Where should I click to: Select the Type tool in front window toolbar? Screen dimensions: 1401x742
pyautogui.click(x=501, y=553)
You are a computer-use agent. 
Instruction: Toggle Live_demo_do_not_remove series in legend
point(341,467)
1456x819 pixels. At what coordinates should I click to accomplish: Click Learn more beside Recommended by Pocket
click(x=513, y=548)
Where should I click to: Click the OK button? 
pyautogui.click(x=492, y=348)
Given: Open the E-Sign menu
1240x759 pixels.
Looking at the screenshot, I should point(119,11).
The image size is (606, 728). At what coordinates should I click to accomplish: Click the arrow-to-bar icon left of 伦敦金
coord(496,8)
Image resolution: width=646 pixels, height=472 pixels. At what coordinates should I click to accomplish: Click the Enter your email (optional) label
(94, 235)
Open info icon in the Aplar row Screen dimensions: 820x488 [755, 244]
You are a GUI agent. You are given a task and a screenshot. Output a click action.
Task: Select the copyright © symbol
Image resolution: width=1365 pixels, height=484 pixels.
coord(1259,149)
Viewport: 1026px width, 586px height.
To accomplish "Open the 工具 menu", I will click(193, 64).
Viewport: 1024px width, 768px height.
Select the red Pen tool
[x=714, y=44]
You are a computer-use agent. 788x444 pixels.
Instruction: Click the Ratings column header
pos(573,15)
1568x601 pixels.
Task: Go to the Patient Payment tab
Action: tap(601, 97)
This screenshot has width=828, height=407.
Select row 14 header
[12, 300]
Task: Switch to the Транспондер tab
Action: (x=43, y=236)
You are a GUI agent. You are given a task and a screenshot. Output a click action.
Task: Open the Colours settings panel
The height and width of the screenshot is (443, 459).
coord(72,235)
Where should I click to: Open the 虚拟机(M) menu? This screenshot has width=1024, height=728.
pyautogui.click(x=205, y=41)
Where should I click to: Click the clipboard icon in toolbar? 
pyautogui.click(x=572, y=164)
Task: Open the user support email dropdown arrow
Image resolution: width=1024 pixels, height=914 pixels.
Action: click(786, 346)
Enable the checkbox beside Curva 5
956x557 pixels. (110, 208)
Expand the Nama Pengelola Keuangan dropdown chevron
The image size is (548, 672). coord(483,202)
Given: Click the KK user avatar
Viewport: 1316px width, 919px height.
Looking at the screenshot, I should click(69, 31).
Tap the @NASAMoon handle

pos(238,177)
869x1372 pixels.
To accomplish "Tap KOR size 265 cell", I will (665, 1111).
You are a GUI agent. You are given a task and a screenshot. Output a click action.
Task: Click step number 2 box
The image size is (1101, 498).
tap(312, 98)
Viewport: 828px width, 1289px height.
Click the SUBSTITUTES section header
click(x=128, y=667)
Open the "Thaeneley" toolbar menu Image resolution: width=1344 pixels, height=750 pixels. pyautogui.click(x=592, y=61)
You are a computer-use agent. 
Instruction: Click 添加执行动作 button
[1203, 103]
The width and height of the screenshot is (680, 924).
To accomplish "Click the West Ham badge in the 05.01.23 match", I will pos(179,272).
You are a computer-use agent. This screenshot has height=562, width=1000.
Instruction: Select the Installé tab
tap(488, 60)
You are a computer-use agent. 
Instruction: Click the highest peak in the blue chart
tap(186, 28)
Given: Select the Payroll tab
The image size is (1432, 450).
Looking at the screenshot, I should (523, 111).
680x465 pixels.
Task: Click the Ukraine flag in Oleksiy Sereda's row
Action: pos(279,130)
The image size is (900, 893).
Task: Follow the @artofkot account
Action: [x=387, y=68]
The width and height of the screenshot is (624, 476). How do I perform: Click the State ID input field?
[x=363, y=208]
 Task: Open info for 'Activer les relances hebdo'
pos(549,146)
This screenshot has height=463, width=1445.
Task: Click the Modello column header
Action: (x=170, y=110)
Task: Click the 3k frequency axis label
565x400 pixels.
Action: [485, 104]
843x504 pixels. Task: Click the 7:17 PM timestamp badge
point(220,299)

- TASK STATEMENT -
Repeat the material above exactly.

- RESPONSE -
Where should I click to: Select the Type tool in front window toolbar? Screen dimensions: 1401x742
pyautogui.click(x=501, y=553)
You are a computer-use agent. 
Instruction: Toggle Live_demo_do_not_remove series in legend
point(341,467)
1456x819 pixels. At what coordinates should I click to accomplish: Click Learn more beside Recommended by Pocket
click(x=513, y=548)
Where should I click to: Click the OK button? 
pyautogui.click(x=492, y=348)
Given: Open the E-Sign menu
1240x759 pixels.
Looking at the screenshot, I should point(119,11).
The image size is (606, 728). At what coordinates should I click to accomplish: Click the arrow-to-bar icon left of 伦敦金
coord(496,8)
Image resolution: width=646 pixels, height=472 pixels. At what coordinates should I click to accomplish: Click the Enter your email (optional) label
(94, 235)
Open info icon in the Aplar row Screen dimensions: 820x488 [755, 244]
You are a GUI agent. You are given a task and a screenshot. Output a click action.
Task: Select the copyright © symbol
Image resolution: width=1365 pixels, height=484 pixels.
coord(1259,149)
Viewport: 1026px width, 586px height.
To accomplish "Open the 工具 menu", I will click(193, 64).
Viewport: 1024px width, 768px height.
Select the red Pen tool
[x=714, y=44]
You are a computer-use agent. 788x444 pixels.
Instruction: Click the Ratings column header
pos(573,15)
1568x601 pixels.
Task: Go to the Patient Payment tab
Action: tap(601, 97)
This screenshot has width=828, height=407.
Select row 14 header
[12, 300]
Task: Switch to the Транспондер tab
Action: (x=43, y=236)
You are a GUI agent. You are given a task and a screenshot. Output a click action.
Task: Open the Colours settings panel
The height and width of the screenshot is (443, 459).
coord(72,235)
Where should I click to: Open the 虚拟机(M) menu? This screenshot has width=1024, height=728.
pyautogui.click(x=205, y=41)
Where should I click to: Click the clipboard icon in toolbar? 
pyautogui.click(x=572, y=164)
Task: Open the user support email dropdown arrow
Image resolution: width=1024 pixels, height=914 pixels.
Action: click(786, 346)
Enable the checkbox beside Curva 5
956x557 pixels. (110, 208)
Expand the Nama Pengelola Keuangan dropdown chevron
The image size is (548, 672). coord(483,202)
Given: Click the KK user avatar
Viewport: 1316px width, 919px height.
Looking at the screenshot, I should click(69, 31).
Tap the @NASAMoon handle

pos(238,177)
869x1372 pixels.
To accomplish "Tap KOR size 265 cell", I will (665, 1111).
You are a GUI agent. You are given a task and a screenshot. Output a click action.
Task: Click step number 2 box
The image size is (1101, 498).
tap(312, 98)
Viewport: 828px width, 1289px height.
Click the SUBSTITUTES section header
click(x=128, y=667)
Open the "Thaeneley" toolbar menu Image resolution: width=1344 pixels, height=750 pixels. pyautogui.click(x=592, y=61)
You are a computer-use agent. 
Instruction: Click 添加执行动作 button
[1203, 103]
The width and height of the screenshot is (680, 924).
To accomplish "Click the West Ham badge in the 05.01.23 match", I will pos(179,272).
You are a computer-use agent. This screenshot has height=562, width=1000.
Instruction: Select the Installé tab
tap(488, 60)
You are a computer-use agent. 
Instruction: Click the highest peak in the blue chart
tap(186, 28)
Given: Select the Payroll tab
The image size is (1432, 450).
Looking at the screenshot, I should (523, 111).
680x465 pixels.
Task: Click the Ukraine flag in Oleksiy Sereda's row
Action: pos(279,130)
The image size is (900, 893).
Task: Follow the @artofkot account
Action: [x=387, y=68]
The width and height of the screenshot is (624, 476). How do I perform: Click the State ID input field?
[x=363, y=208]
 Task: Open info for 'Activer les relances hebdo'
pos(549,146)
This screenshot has height=463, width=1445.
Task: Click the Modello column header
Action: (x=170, y=110)
Task: Click the 3k frequency axis label
565x400 pixels.
Action: [485, 104]
843x504 pixels. Task: Click the 7:17 PM timestamp badge
point(220,299)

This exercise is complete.